Quoting from the announcement on DIGITAL-PRESERVATION@JISCMAIL.AC.UK (02010 07 13):
After two years of research, the European project PARSE.Insight held its final symposium on 25 June 2010. ... Ten major insights in research were presented, amongst these major gaps between European countries in how to deal with research data and researchers' reluctance to share their data while they certainly want others' data. These findings were enforced by the outcomes of three case studies in High-Energy Physics, Earth Observation and Social Sciences and Humanities.

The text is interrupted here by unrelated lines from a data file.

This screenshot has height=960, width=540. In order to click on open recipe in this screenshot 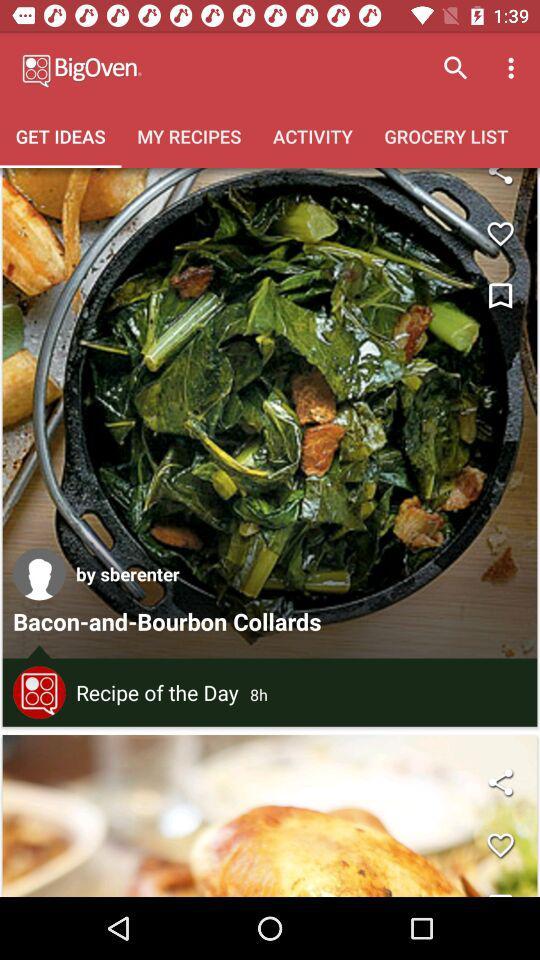, I will do `click(270, 412)`.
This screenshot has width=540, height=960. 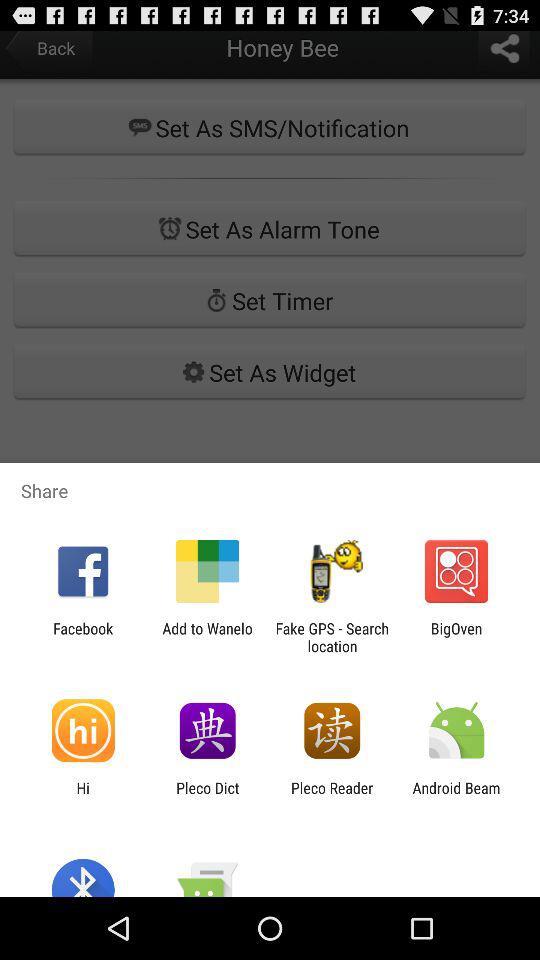 I want to click on pleco reader, so click(x=332, y=796).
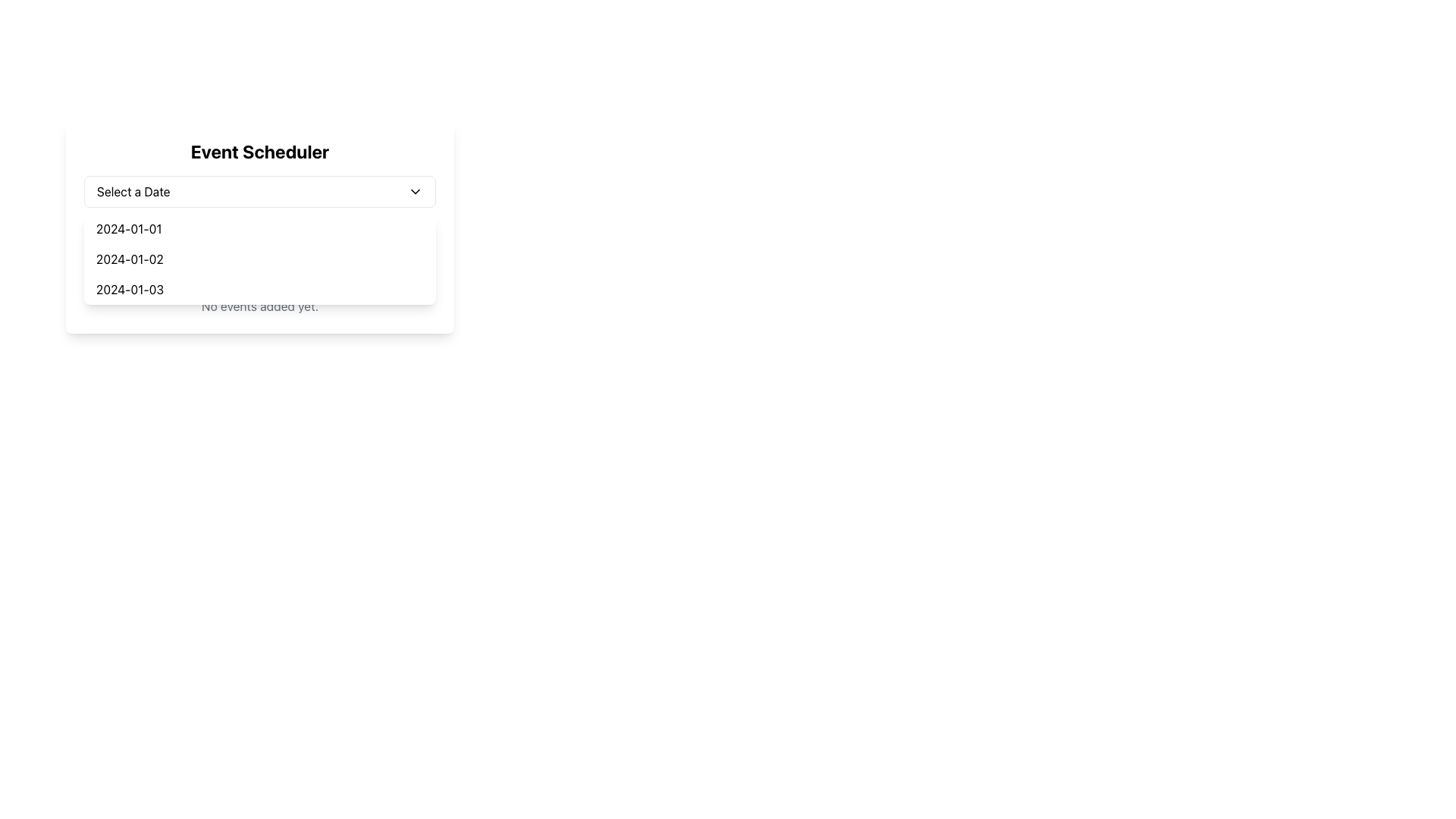 The image size is (1456, 819). Describe the element at coordinates (259, 259) in the screenshot. I see `the second item in the dropdown menu labeled '2024-01-02'` at that location.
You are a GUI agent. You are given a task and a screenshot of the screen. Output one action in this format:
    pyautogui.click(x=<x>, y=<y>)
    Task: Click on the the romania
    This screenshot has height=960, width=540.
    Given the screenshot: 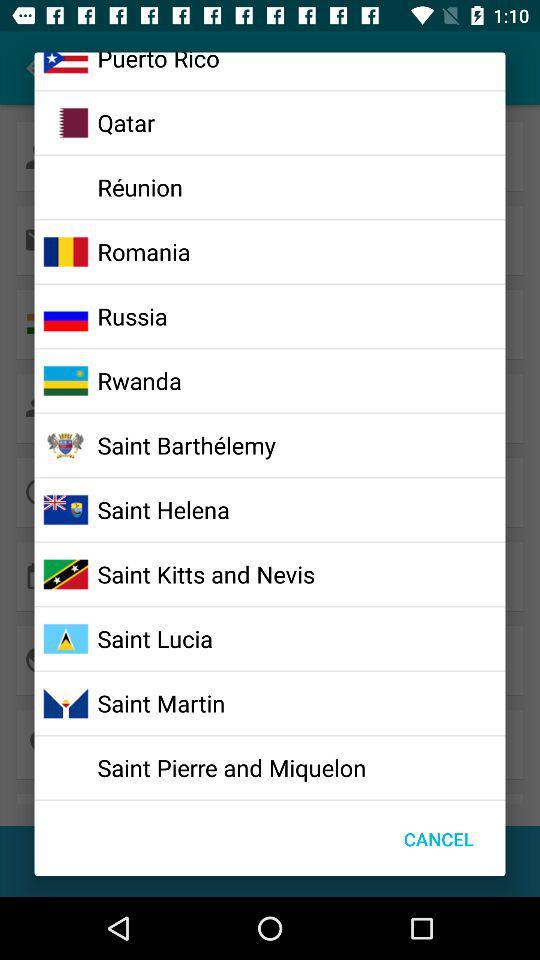 What is the action you would take?
    pyautogui.click(x=143, y=250)
    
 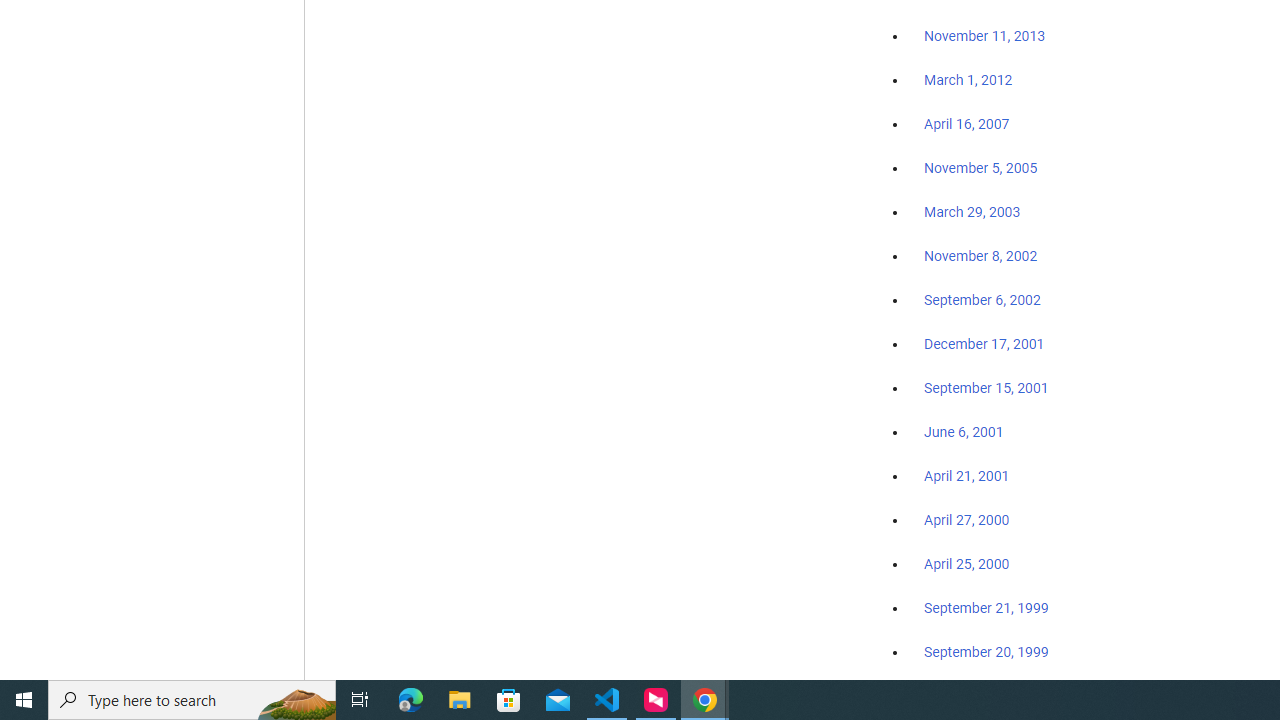 I want to click on 'September 6, 2002', so click(x=982, y=299).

In conjunction with these insights the final roadmap for a science data infrastructure in Europe has been published. Aside from technical aspects this also addresses organisational as well as social aspects such as incentives for researchers to increase their willingness to share their data. Furthermore, the gap analysis tool was presented which helps analysts to find weak spots and contradictions in stakeholder communities.
Please visit our website for downloading the PARSE.Insight reports: http://www.parse-insight.eu/publications.php
Apart from these documents, PARSE.Insight created an online visualisation of actors putting effort in digital preservation. This Interactive Map is a first attempt to give an overview of who is playing an important role in research to digital preservation. Via this map researchers, data managers, publishers, funders and other stakeholders that would like to learn more about best practices in preservation can look for an organisation in their country or discipline.
Update for 02008 11 13:
Quoting from a request on the DIGLIB mailing list (02008 11 13):
The PARSE.Insight project and the Digital Curation Centre (DCC) seek your input towards a major international survey on digital preservation.
Preservation of digital information is a major challenge for many organizations. The long-term management, access and preservation of this information presents a number of serious risks and unresolved problems. The international scientific research community must rise to this challenge if it is to take full advantage of the data and information resources available for research today and in the future.
There is a growing realisation that the answer to these challenges calls for coordinated approaches on both national and international level.
The PARSE.Insight project, partly funded by the European Commission, aims to produce a roadmap for development of an infrastructure for digital preservation. The first step is to conduct a wide-ranging survey of many stakeholders, which we are carrying out in conjunction with the DCC.
Your particular views and experiences are of great value in helping to shape the roadmap, and we would be very grateful if you would take a few minutes to complete the survey, which may be accessed at
All responses to this survey will be aggregated for analysis and made anonymous. The findings will be used to help inform and shape the funding landscape for digital preservation activity throughout Europe. We encourage you to make your views known and would be grateful if you would forward details about this survey on to any colleagues who may be interested in contributing.
Quoting from the front page of PARSE.Insight (Permanent Access to the Records of Science in Europe),
PARSE.Insight is a two-year project co-funded by the European Union under the Sixth Framework Programme. It is concerned with the preservation of digital information in science, from primary data through analysis to the final publications resulting from the research. The problem is how to safeguard this valuable digital material over time, to ensure that it is accessible, usable and understandable in future. The rapid pace of change in information technology threatens media, file formats and software with obsolescence, and changing concepts and terminology also mean that, even if data can be read, it might not be correctly interpreted by future generations.
Many initiatives are already under way in this area, and the aim of the PARSE.Insight project is to develop a roadmap and recommendations for developing the e-infrastructure in order to maintain the long-term accessibility and usability of scientific digital information in Europe. The project will conduct surveys and in-depth case studies of different scientific disciplines and stakeholders and will base its results on these findings, as well as knowledge of ongoing developments.
PARSE.Insight is closely linked to the Alliance for Permanent Access to the Records of Science. The output from the project is intended to guide the European Commission's strategy about research infrastructure.